§ 引用文
○ ○ ○

Kenwood_l02t02Kenwood_l02t04

■特長(取扱説明書より抜粋)-----------------------------------------

 FMチューナーでは、妨害電波を排除し受信したい放送電波だけを如何に正確に受信するか、という受信機としての基本性能と、オーディオ機器の一つとして如何に忠実に放送信号を再生し音質の良さを保つか、の相反する二つの性質をバランスよく設計しなければなりません。つまり、従来は音質の良さを中心に設計しますと混信などにより受信性能が悪くなり、逆に受信性能を中心にしますとオーディオ性能が得られにくいのが常でした。L-02Tでは以下に述べる画期的な技術を駆使することにより、この両性能の両立が達成されています。

○ ○ ○

§ 課題の説明
上記のFMチューナーの特長に関する文章を、全文そのまま引用してください。 なお、各項目を参照する必要はありません。

§ 提供資料
○ ○ ○

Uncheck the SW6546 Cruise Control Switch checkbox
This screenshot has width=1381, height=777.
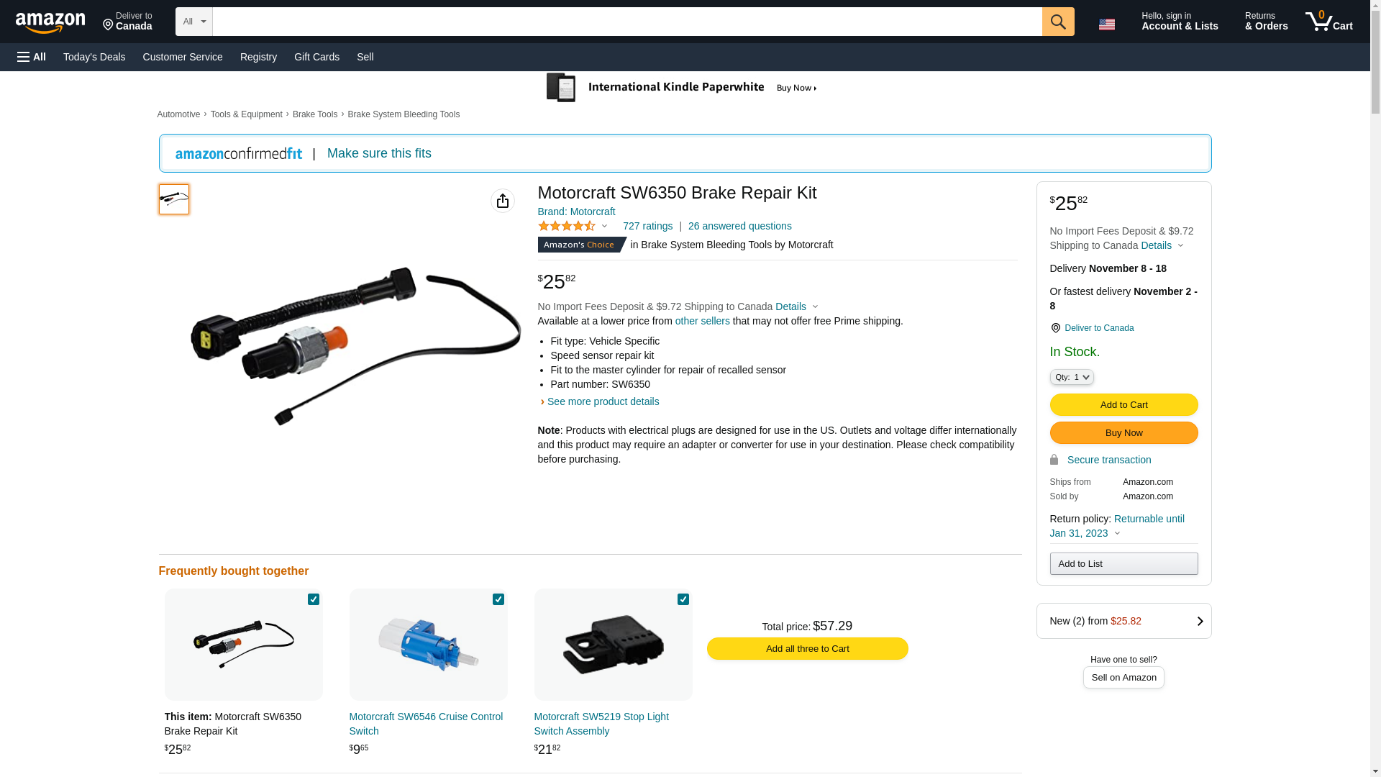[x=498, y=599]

○ ○ ○

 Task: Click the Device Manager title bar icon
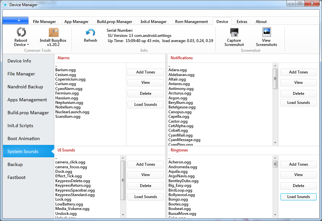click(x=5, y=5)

○ ○ ○

§ 最終結果
Kenwood_l02t02Kenwood_l02t04

■特長(取扱説明書より抜粋)-----------------------------------------

 FMチューナーでは、妨害電波を排除し受信したい放送電波だけを如何に正確に受信するか、という受信機としての基本性能と、オーディオ機器の一つとして如何に忠実に放送信号を再生し音質の良さを保つか、の相反する二つの性質をバランスよく設計しなければなりません。つまり、従来は音質の良さを中心に設計しますと混信などにより受信性能が悪くなり、逆に受信性能を中心にしますとオーディオ性能が得られにくいのが常でした。L-02Tでは以下に述べる画期的な技術を駆使することにより、この両性能の両立が達成されています。